I don’t talk about this often. I talk about the happy pieces more than the pain. The truth is, the happiness is always bigger. I still feel sad for Logan’s birth mom sometimes. I know her heart aches every May 6th on the day he was born. I know that she remembers the day she signed her name to those papers and that day is also insanely difficult for her.
She always amazes me how she is a person of such few words, yet those words mean so much when she speaks them. She texted me the Sunday after he was born (the day we left the hospital) to say “Happy Mother’s Day” to me. I knew she meant it. It was so important to her that I know what being a mom truly was. She texted me often once we were home, and I her. It was part of our healing—the both of us.
But when Logan was six months old, she texted me with something I will never forget all of the days of my life. I honestly believe that this one little text healed me completely.

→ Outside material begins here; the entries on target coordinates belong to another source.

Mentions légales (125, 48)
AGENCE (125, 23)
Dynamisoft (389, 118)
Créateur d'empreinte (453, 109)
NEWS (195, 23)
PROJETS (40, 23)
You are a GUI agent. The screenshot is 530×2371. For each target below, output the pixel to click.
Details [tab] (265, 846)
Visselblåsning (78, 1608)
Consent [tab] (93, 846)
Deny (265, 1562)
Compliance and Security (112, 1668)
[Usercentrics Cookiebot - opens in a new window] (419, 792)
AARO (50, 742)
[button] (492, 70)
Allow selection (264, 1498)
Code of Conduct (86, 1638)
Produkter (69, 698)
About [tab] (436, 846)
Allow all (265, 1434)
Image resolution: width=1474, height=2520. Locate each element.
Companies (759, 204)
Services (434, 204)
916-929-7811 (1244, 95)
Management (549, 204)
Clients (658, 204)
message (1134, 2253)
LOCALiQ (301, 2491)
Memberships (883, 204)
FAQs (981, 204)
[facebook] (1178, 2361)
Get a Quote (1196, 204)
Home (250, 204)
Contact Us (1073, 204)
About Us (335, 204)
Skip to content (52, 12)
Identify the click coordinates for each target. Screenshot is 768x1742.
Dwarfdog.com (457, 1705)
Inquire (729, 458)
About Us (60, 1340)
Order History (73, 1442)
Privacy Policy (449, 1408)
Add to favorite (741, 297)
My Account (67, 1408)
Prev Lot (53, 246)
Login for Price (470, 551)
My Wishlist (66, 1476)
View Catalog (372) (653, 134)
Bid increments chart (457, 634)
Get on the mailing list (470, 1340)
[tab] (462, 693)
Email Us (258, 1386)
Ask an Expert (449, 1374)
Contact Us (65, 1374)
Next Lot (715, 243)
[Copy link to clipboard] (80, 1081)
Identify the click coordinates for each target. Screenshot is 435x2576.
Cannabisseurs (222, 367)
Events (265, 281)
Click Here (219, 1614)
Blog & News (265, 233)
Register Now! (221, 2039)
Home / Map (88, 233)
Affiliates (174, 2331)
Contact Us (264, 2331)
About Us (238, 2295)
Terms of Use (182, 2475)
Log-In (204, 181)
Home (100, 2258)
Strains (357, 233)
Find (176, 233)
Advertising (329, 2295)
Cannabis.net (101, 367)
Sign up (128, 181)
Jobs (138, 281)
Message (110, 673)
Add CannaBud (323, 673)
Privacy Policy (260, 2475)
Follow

“I love y’all. The hardest decision of my life has been the best one I’ve ever made.”
SHE brought me to peace. She literally took me from overwhelming guilt to just being “mom”. I don’t even think she knows how much that one moment healed MY heart. And there it was. In the most unexpected of places.
We never know how much we need other people until we realize how much they help us through this life. She needed us and we needed her. All for the sake of one little boy that was unplanned, unexpected, and loved more than any other.
And this is where I say that throughout all of the chaos and all of the pain, through all of the trials you face, LOVE HEALS ALL.